*Task directions:*
Reproduce all of the items below with "magnifier" changed to "magnifying glass" wherever it occurs. Leave everything else untouched.

*Materials provided:*
***
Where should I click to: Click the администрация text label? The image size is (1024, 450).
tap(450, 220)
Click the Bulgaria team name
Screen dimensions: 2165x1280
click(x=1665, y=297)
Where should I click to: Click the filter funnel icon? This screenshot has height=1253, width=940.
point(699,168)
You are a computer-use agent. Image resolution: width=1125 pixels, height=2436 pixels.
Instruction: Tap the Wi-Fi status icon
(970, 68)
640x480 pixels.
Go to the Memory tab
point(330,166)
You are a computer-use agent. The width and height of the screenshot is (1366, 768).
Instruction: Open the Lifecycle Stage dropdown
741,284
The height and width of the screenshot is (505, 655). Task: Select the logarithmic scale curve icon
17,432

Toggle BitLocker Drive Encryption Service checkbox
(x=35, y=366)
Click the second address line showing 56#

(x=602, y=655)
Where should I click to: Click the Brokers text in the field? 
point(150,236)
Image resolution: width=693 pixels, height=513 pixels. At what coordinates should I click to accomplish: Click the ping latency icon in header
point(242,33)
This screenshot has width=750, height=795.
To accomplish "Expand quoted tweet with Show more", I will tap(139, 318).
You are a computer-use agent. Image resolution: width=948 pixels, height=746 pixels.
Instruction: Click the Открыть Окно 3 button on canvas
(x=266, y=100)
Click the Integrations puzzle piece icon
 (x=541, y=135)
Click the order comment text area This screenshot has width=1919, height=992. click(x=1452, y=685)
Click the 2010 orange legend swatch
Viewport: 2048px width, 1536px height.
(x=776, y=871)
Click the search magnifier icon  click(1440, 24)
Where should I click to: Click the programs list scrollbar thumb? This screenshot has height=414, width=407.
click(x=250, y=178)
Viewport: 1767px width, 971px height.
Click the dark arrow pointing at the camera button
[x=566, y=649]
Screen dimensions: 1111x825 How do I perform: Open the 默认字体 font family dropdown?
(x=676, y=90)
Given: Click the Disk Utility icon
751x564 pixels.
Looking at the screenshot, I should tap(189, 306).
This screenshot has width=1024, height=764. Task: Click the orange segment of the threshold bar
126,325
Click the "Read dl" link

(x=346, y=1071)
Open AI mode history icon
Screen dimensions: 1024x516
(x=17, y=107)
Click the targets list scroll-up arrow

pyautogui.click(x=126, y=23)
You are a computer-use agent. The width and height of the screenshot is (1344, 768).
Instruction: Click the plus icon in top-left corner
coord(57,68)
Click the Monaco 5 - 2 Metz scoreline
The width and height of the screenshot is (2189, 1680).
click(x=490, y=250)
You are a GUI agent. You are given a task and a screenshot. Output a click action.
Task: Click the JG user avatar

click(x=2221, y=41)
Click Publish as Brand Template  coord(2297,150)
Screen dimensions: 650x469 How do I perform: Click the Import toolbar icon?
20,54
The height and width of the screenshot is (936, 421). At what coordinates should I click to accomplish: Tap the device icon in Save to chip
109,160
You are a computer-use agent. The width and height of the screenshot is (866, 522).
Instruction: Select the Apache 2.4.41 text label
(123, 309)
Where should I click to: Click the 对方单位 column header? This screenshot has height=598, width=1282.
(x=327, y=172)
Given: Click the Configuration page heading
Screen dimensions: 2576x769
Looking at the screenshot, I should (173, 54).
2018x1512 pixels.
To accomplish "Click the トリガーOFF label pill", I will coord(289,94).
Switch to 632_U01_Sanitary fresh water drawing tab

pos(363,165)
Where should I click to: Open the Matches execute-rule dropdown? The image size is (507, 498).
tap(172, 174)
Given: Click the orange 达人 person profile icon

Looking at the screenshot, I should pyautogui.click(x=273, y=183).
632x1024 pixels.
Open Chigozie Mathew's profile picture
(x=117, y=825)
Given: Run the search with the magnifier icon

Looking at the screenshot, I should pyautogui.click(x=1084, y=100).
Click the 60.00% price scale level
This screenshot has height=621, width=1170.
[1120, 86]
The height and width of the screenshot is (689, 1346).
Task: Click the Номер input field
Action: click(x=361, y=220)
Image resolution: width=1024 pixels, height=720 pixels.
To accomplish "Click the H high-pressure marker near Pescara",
***
*Output:*
Where should I click to: Click the администрация text label? The image size is (1024, 450).
tap(450, 220)
Click the Bulgaria team name
Screen dimensions: 2165x1280
click(x=1665, y=297)
Where should I click to: Click the filter funnel icon? This screenshot has height=1253, width=940.
point(699,168)
You are a computer-use agent. Image resolution: width=1125 pixels, height=2436 pixels.
Instruction: Tap the Wi-Fi status icon
(970, 68)
640x480 pixels.
Go to the Memory tab
point(330,166)
You are a computer-use agent. The width and height of the screenshot is (1366, 768).
Instruction: Open the Lifecycle Stage dropdown
741,284
The height and width of the screenshot is (505, 655). Task: Select the logarithmic scale curve icon
17,432

Toggle BitLocker Drive Encryption Service checkbox
(x=35, y=366)
Click the second address line showing 56#

(x=602, y=655)
Where should I click to: Click the Brokers text in the field? 
point(150,236)
Image resolution: width=693 pixels, height=513 pixels. At what coordinates should I click to accomplish: Click the ping latency icon in header
point(242,33)
This screenshot has width=750, height=795.
To accomplish "Expand quoted tweet with Show more", I will tap(139, 318).
You are a computer-use agent. Image resolution: width=948 pixels, height=746 pixels.
Instruction: Click the Открыть Окно 3 button on canvas
(x=266, y=100)
Click the Integrations puzzle piece icon
 (x=541, y=135)
Click the order comment text area This screenshot has width=1919, height=992. click(x=1452, y=685)
Click the 2010 orange legend swatch
Viewport: 2048px width, 1536px height.
(x=776, y=871)
Click the search magnifying glass icon  click(1440, 24)
Where should I click to: Click the programs list scrollbar thumb? This screenshot has height=414, width=407.
click(x=250, y=178)
Viewport: 1767px width, 971px height.
Click the dark arrow pointing at the camera button
[x=566, y=649]
Screen dimensions: 1111x825 How do I perform: Open the 默认字体 font family dropdown?
(x=676, y=90)
Given: Click the Disk Utility icon
751x564 pixels.
Looking at the screenshot, I should tap(189, 306).
This screenshot has width=1024, height=764. Task: Click the orange segment of the threshold bar
126,325
Click the "Read dl" link

(x=346, y=1071)
Open AI mode history icon
Screen dimensions: 1024x516
(x=17, y=107)
Click the targets list scroll-up arrow

pyautogui.click(x=126, y=23)
You are a computer-use agent. The width and height of the screenshot is (1344, 768).
Instruction: Click the plus icon in top-left corner
coord(57,68)
Click the Monaco 5 - 2 Metz scoreline
The width and height of the screenshot is (2189, 1680).
click(x=490, y=250)
You are a GUI agent. You are given a task and a screenshot. Output a click action.
Task: Click the JG user avatar

click(x=2221, y=41)
Click Publish as Brand Template  coord(2297,150)
Screen dimensions: 650x469 How do I perform: Click the Import toolbar icon?
20,54
The height and width of the screenshot is (936, 421). At what coordinates should I click to accomplish: Tap the device icon in Save to chip
109,160
You are a computer-use agent. The width and height of the screenshot is (866, 522).
Instruction: Select the Apache 2.4.41 text label
(123, 309)
Where should I click to: Click the 对方单位 column header? This screenshot has height=598, width=1282.
(x=327, y=172)
Given: Click the Configuration page heading
Screen dimensions: 2576x769
Looking at the screenshot, I should (173, 54).
2018x1512 pixels.
To accomplish "Click the トリガーOFF label pill", I will coord(289,94).
Switch to 632_U01_Sanitary fresh water drawing tab

pos(363,165)
Where should I click to: Open the Matches execute-rule dropdown? The image size is (507, 498).
tap(172, 174)
Given: Click the orange 达人 person profile icon

Looking at the screenshot, I should pyautogui.click(x=273, y=183).
632x1024 pixels.
Open Chigozie Mathew's profile picture
(x=117, y=825)
Given: Run the search with the magnifying glass icon

Looking at the screenshot, I should pyautogui.click(x=1084, y=100).
Click the 60.00% price scale level
This screenshot has height=621, width=1170.
[1120, 86]
The height and width of the screenshot is (689, 1346).
Task: Click the Номер input field
Action: click(x=361, y=220)
Image resolution: width=1024 pixels, height=720 pixels.
To accomplish "Click the H high-pressure marker near Pescara",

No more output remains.